■ TASK DETAILS ■
Leave every entry as it is and write the data out in full.

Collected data
####

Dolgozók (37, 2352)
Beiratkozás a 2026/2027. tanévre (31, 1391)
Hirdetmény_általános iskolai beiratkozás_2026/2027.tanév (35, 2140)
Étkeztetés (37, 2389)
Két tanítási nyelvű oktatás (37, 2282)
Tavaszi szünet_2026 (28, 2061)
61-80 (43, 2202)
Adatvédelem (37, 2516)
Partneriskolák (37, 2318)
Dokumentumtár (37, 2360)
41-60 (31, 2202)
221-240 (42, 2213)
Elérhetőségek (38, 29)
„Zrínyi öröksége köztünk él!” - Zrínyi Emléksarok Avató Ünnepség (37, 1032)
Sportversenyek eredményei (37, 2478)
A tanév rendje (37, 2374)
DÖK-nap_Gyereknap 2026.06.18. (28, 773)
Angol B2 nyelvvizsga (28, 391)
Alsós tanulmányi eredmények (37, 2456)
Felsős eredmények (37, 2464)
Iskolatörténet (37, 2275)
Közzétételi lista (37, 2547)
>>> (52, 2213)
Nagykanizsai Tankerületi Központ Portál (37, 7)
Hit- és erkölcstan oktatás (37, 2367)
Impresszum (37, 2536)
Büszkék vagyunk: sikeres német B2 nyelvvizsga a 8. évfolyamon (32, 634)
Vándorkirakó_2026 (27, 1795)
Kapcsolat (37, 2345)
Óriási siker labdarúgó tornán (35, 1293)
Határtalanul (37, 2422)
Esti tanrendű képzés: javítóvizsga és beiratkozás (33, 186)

####

■ ANSWER BOX ■
Dolgozók (37, 2352)
Beiratkozás a 2026/2027. tanévre (31, 1391)
Hirdetmény_általános iskolai beiratkozás_2026/2027.tanév (35, 2140)
Étkeztetés (37, 2389)
Két tanítási nyelvű oktatás (37, 2282)
Tavaszi szünet_2026 (28, 2061)
61-80 (43, 2202)
Adatvédelem (37, 2516)
Partneriskolák (37, 2318)
Dokumentumtár (37, 2360)
41-60 (31, 2202)
221-240 (42, 2213)
Elérhetőségek (38, 29)
„Zrínyi öröksége köztünk él!” - Zrínyi Emléksarok Avató Ünnepség (37, 1032)
Sportversenyek eredményei (37, 2478)
A tanév rendje (37, 2374)
DÖK-nap_Gyereknap 2026.06.18. (28, 773)
Angol B2 nyelvvizsga (28, 391)
Alsós tanulmányi eredmények (37, 2456)
Felsős eredmények (37, 2464)
Iskolatörténet (37, 2275)
Közzétételi lista (37, 2547)
>>> (52, 2213)
Nagykanizsai Tankerületi Központ Portál (37, 7)
Hit- és erkölcstan oktatás (37, 2367)
Impresszum (37, 2536)
Büszkék vagyunk: sikeres német B2 nyelvvizsga a 8. évfolyamon (32, 634)
Vándorkirakó_2026 (27, 1795)
Kapcsolat (37, 2345)
Óriási siker labdarúgó tornán (35, 1293)
Határtalanul (37, 2422)
Esti tanrendű képzés: javítóvizsga és beiratkozás (33, 186)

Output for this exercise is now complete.